> [BRIEF] Count the lines in the records below that contain the string "size", matching case exactly, and reply with only that number.

> [LISTED ENTRIES]
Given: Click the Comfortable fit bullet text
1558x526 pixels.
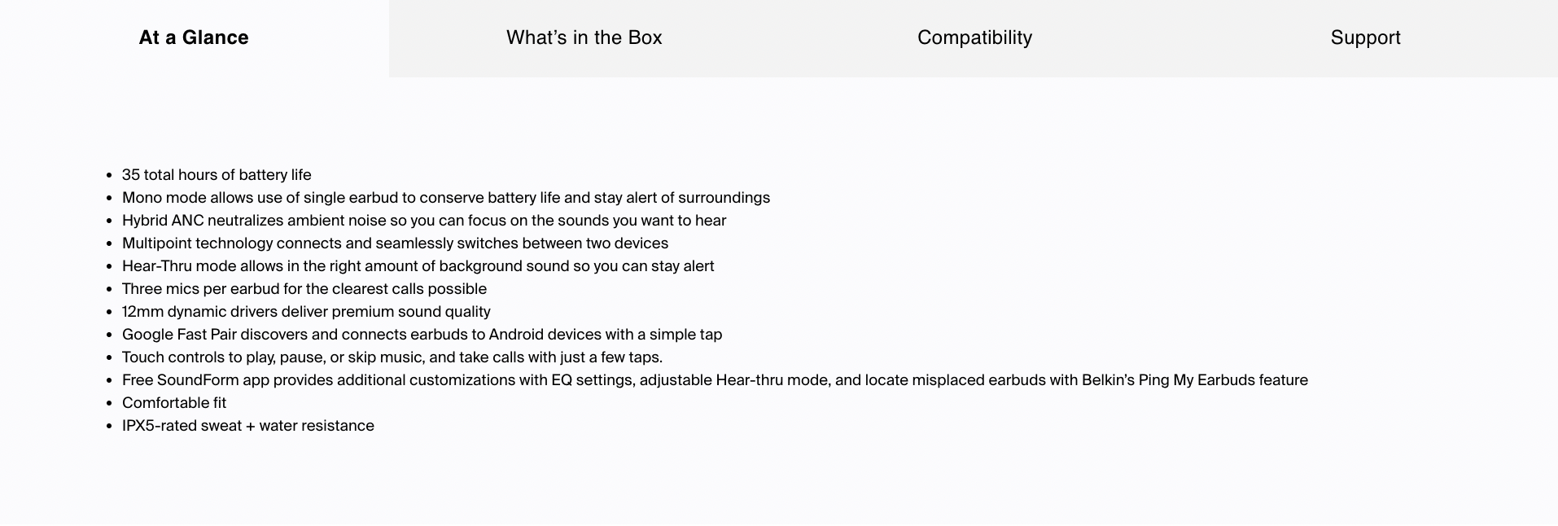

...

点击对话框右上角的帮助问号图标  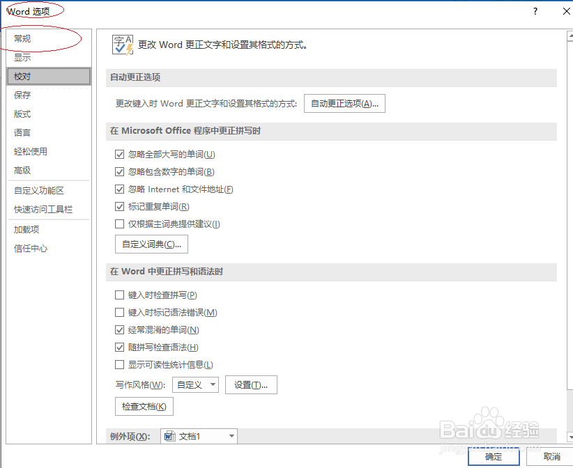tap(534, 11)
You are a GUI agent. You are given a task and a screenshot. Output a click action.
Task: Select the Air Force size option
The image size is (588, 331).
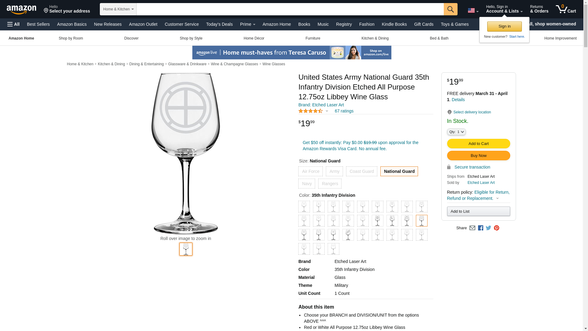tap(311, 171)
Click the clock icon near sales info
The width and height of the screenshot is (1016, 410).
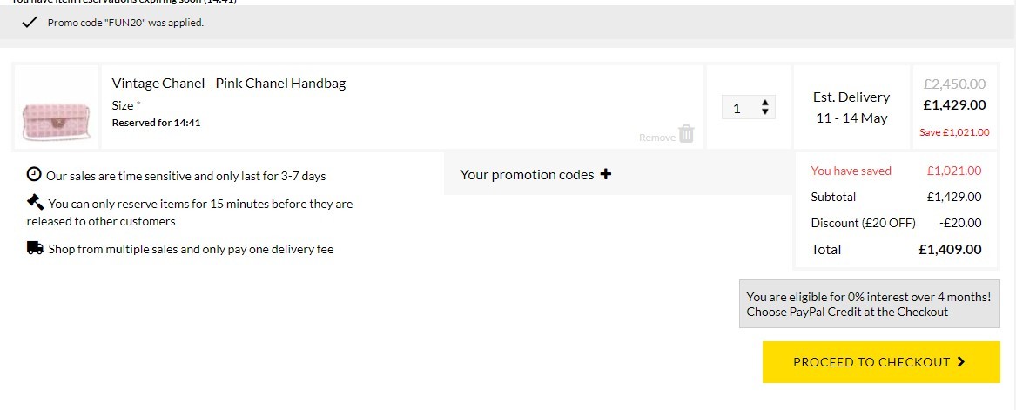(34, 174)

...

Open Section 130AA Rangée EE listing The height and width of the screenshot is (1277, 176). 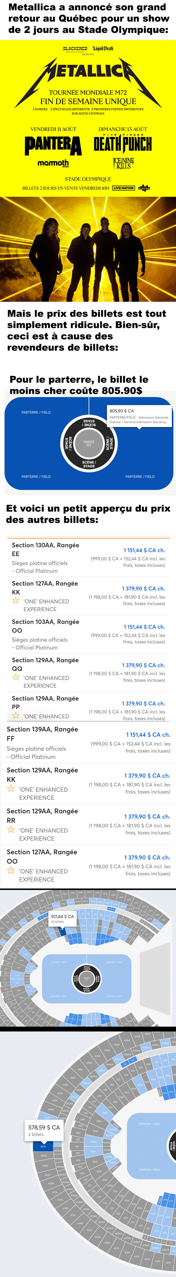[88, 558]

> [THE REPLY] 2